Chapter 8 - Conformational States in Crystal and Nuclear Magnetic Resonance Structures

Abstract

This chapter reveals that conformational differences in crystal and Nuclear Magnetic Resonance (NMR) structures are difficult to determine. It highlights that data must be acquired and analyzed under conditions for both conformational states. To obtain information about conformational changes, atomic coordinates for the two states must be carefully compared for which; the coordinates should be close to superimposed. Two ways to establish conformational changes through the use of protein crystallography are described: (1) visual, and (2) mathematical. Both methods can also be used to study homologous proteins. The chapter states the example of the cooperative binding of oxygen to hemoglobin and makes a comparison of the two conformational states. The oxygenation of hemoglobin where two crystal conformations occur is also discussed. Conformational states in other crystallographic are then analyzed.
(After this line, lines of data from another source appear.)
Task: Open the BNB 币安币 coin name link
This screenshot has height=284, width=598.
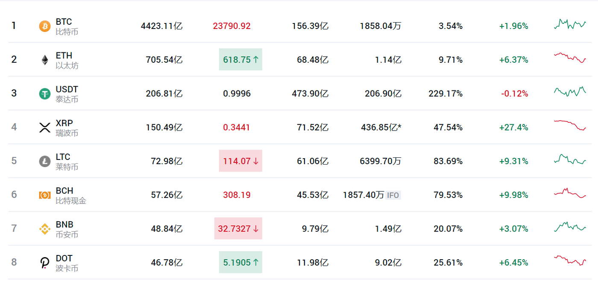Action: click(67, 229)
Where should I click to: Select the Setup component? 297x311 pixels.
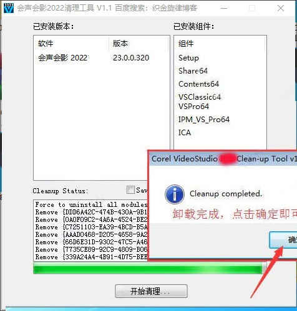(188, 58)
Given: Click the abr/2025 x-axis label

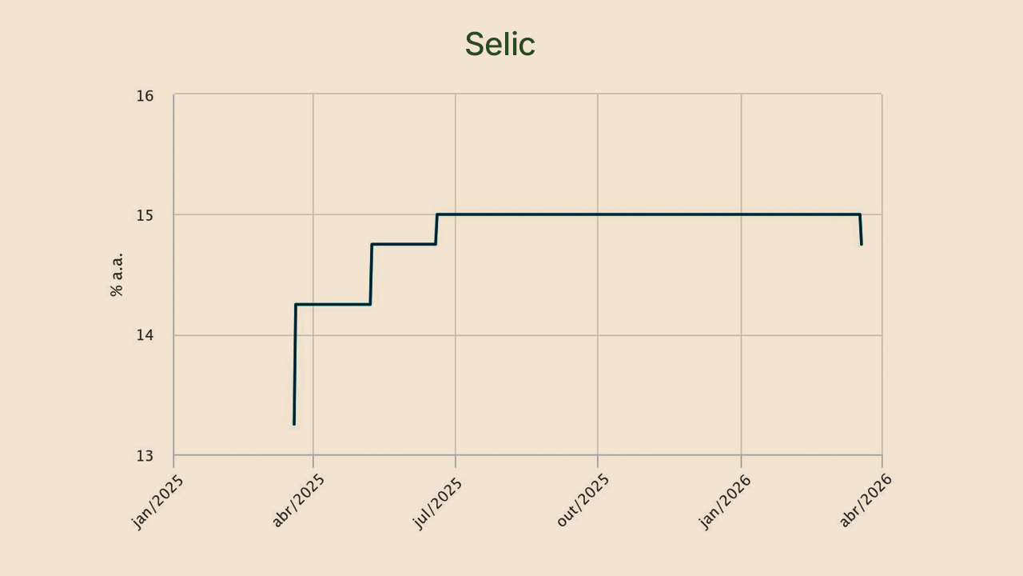Looking at the screenshot, I should [x=298, y=501].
The most studied example is the cooperative binding of oxygen to hemoglobin. The molecular structures of the oxy and deoxy forms (abbreviated HbO and deoxy-Hb, respectively) from several species have been studied. The transition from HbO to deoxy-Hb is a very complicated change in state. By studying the two conformations of Hb, it is possible to describe the most probable linkage of conformational changes that tie the binding of a small ligand to surface atoms to a subsequent rearrangement of subunits.